Natürlich ist es wichtig, Abfall so weit wie möglich zu vermeiden. Ich denke da zum Beispiel an Rüebli oder Kartoffeln, die nicht unbedingt geschält werden müssen, zumindest, wenn sie aus biologischer Landwirtschaft kommen. Aber auch die anfallenden Nebenprodukte können weiterverwendet werden. Unsere Lebensmittel enthalten unzählige verschiedene Nährstoffe, und davon sollten wir möglichst viele möglichst gut verwerten. Wir versuchen deshalb eine sogenannte Kaskadennutzung aufzubauen. Dabei werden nacheinander verschiedene Nährstoffe aus dem Ausgangsmaterial gewonnen.

Bei der Röstung von Kaffeebohnen löst sich die Silberhaut von den Bohnen ab. Statt diese wegzuwerfen, kann man sie weiterverwerten: zur Herstellung biologisch abbaubarer Kaffeekapseln.
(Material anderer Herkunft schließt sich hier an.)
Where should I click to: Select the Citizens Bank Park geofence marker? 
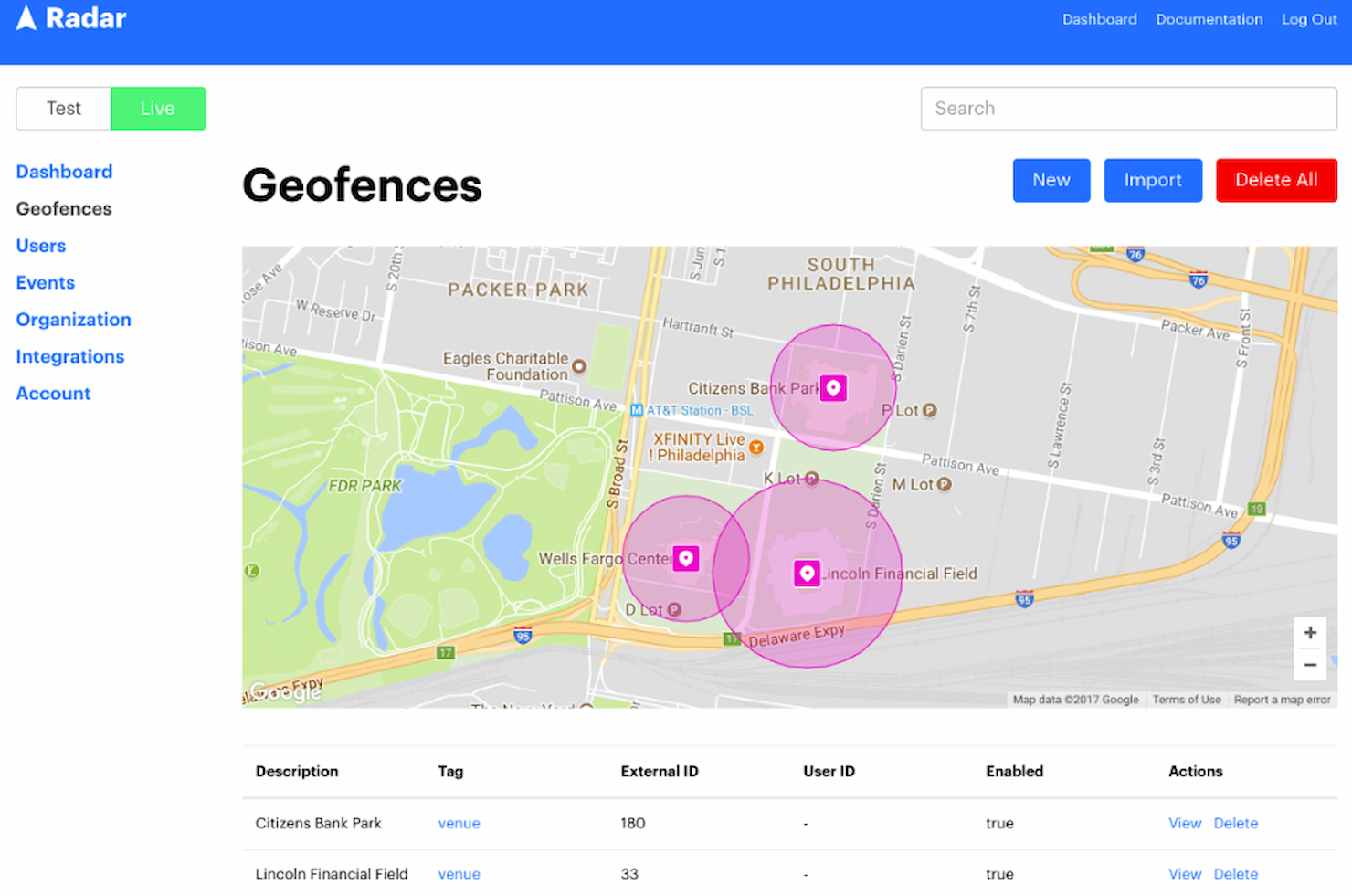click(x=832, y=387)
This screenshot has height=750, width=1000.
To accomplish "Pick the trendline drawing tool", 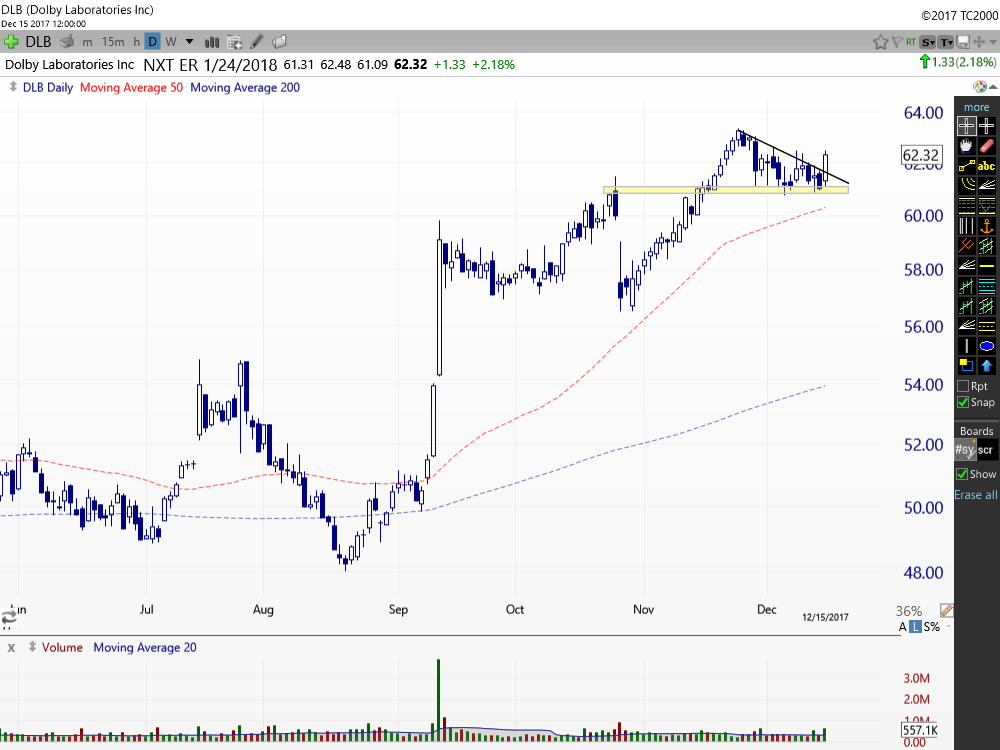I will [966, 166].
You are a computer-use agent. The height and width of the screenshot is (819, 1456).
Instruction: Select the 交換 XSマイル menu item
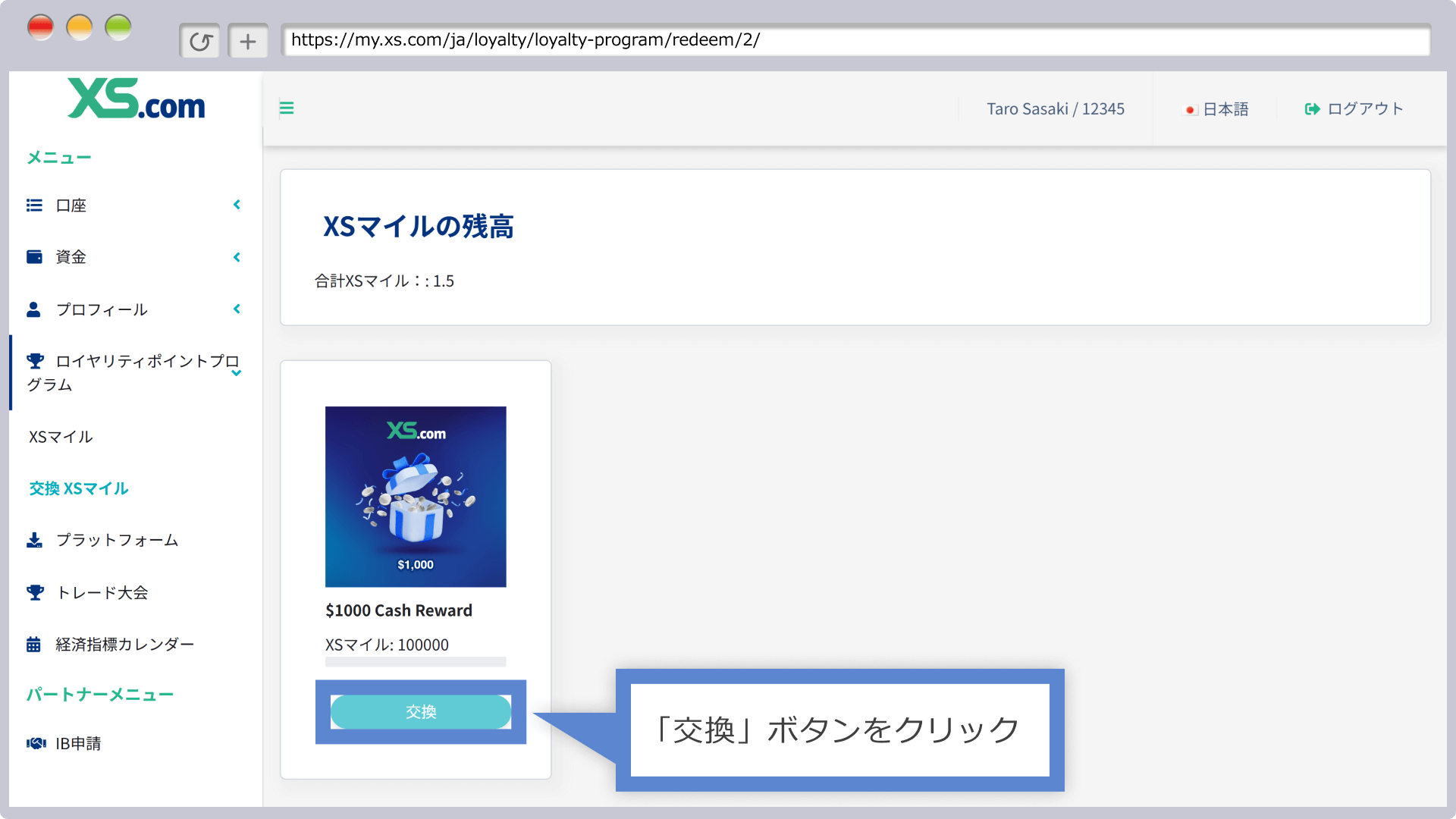[x=79, y=488]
Welche Vorteile hat diese Kaskadennutzung?

Sie bietet zusätzliche Einnahmequellen für die Lebensmittelindustrie, die damit Abfälle vermeiden und gleichzeitig viele unterschiedliche Produkte zusätzlich herstellen kann. Um beim Beispiel mit den Pilzen zu bleiben, wäre in Zukunft folgender Prozess denkbar: Wir extrahieren zuerst das Protein, das wir für die Nahrungsmittel verwenden können. Aus dem restlichen Material wird Chitosan gewonnen, das fettbindend ist und als Schlankheitsmittel eingesetzt wird. Was übrig bleibt, nutzt man für die Herstellung von Flavonoiden. Sie sind in vielen Nahrungsergänzungsmitteln enthalten und wirken unter anderem entzündungshemmend und blutdrucksenkend. Im nächsten Schritt kann man die Nahrungsfasern gewinnen, die als Ballaststoffe eine wichtige Rolle in der Ernährung spielen. Die Biomasse, die dann noch übrig bleibt, kann in einer Biogasanlage in Energie umgewandelt werden. Und die Energie kann wiederum für alle diese Aufreinigungsschritte genutzt werden. Solche Energie- und Stoffkreisläufe werden in Zukunft eine grosse Rolle spielen, um die Ernährung der vielen Menschen auf unserem Planeten auf nachhaltige und umweltverträgliche Weise sicherzustellen.